With complicated retention schedules and the looming possibility of an audit always present, records management involves far greater effort than making sure documents are filed in a safe place. Here are three major records management challenges facing organizations today.
Making Records Easily Accessible
Knowing where a record is located and how to find it in a timely manner is easier said than done—especially when you’re searching for information across the enterprise. Organizations can simplify records searches by:
- Digitizing records so that they are viewable on computers, tablets or smartphones
- Applying metadata to records, so that they are instantly searchable by record type
- Using saved searches to quickly perform routine searches for a specific type of record
For example, the Town of Palm Beach, FL, uses enterprise content management (ECM) to easily find records associated with revenue bond documents. It assigns an informational tag to each bond document, and searching by that tag returns all documents related to the bond.
Complying with Retention Schedules
Organizations have a wide range of record retention schedules to comply with based on the industry they are in and the type of records in question. Regulatory agencies such as the Securities and Exchange Commission, Financial Industry Regulatory Authority and the US Department of Labor—among others—can impose strict fines for failing to follow the rules.

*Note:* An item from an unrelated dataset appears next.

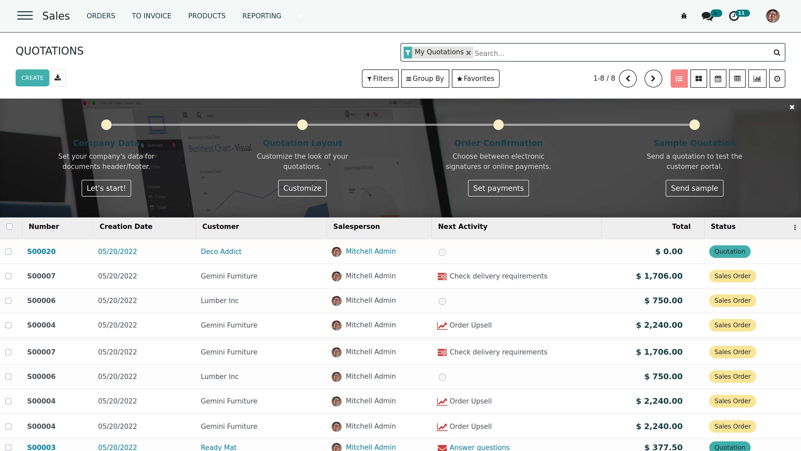Open the Filters dropdown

In order to comply with retention schedules, organizations can use electronic records management systems to enforce consistent, organization-wide records policies including:
- Auto-filing newly created records according to industry regulations and corporate policies
- Automatically retaining, transferring and archiving records based on the record type
- Grouping records in series based on their retention and disposition schedules
Preparing for Audits
Throughout the records management cycle, organizations are constantly subject to audits. They need to prove to regulators that they have been retaining records in compliance with their legal retention schedules. To simplify audit preparation, organizations can use ECM to:
- Monitor system events, such as login and logout, document creation and destruction, password changes and more
- Log user actions taken on smartphones and tablets
- Generate audit reports that specify the time, user and changes associated with all system modifications
For example, investment advisory firm Hanson McClain easily prepares for audits by using ECM to track the creation, deletion and modification of the documents stored in the repository. Even if a document is deleted, IT can still locate it, find out who deleted it and restore it in the repository.